[HOW TO COMPLETE THIS TASK]
Only lines containing "liste" are wanted from the data below. Copy those lines.

(Stored data entries)

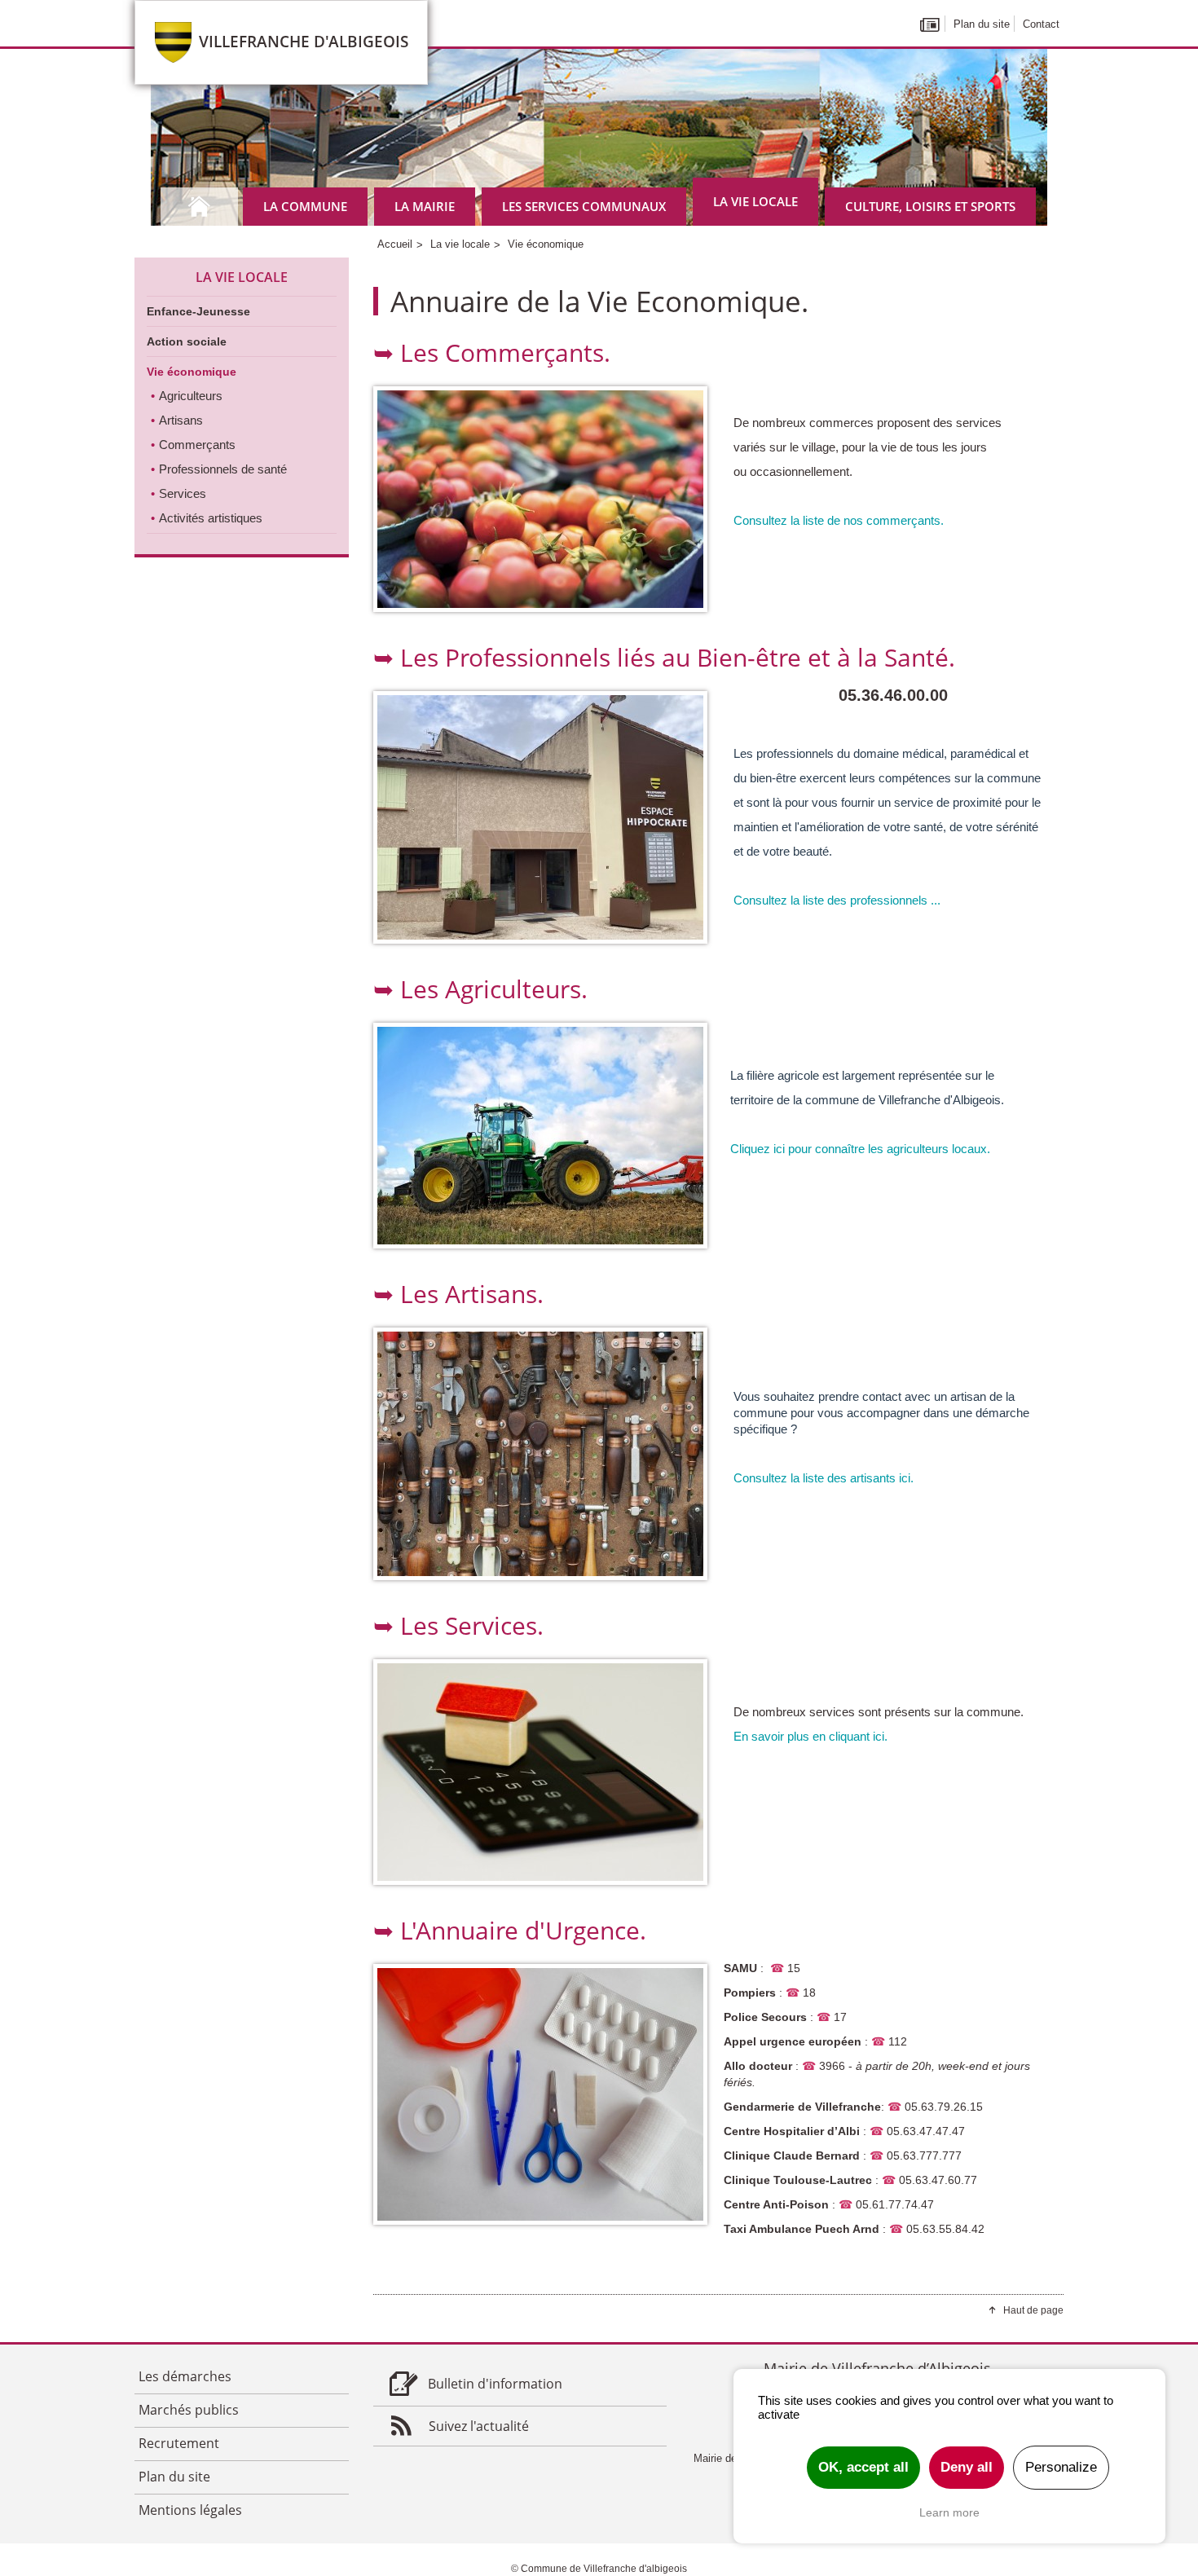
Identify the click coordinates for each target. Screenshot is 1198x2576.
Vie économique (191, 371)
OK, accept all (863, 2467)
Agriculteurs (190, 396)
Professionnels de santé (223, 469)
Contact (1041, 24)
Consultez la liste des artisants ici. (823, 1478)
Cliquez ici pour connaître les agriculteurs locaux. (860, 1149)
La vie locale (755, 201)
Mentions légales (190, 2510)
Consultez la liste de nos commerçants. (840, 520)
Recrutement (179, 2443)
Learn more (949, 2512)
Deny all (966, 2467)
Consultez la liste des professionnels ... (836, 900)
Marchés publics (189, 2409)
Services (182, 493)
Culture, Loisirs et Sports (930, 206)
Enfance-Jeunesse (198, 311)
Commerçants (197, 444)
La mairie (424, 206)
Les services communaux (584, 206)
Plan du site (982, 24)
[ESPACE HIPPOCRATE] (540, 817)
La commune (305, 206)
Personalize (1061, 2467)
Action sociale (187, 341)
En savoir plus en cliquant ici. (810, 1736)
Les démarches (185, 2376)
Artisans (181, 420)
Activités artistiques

[YOUR RESPONSE]
Consultez la liste des artisants ici. (823, 1478)
Consultez la liste de nos commerçants. (840, 520)
Consultez la liste des professionnels ... (836, 900)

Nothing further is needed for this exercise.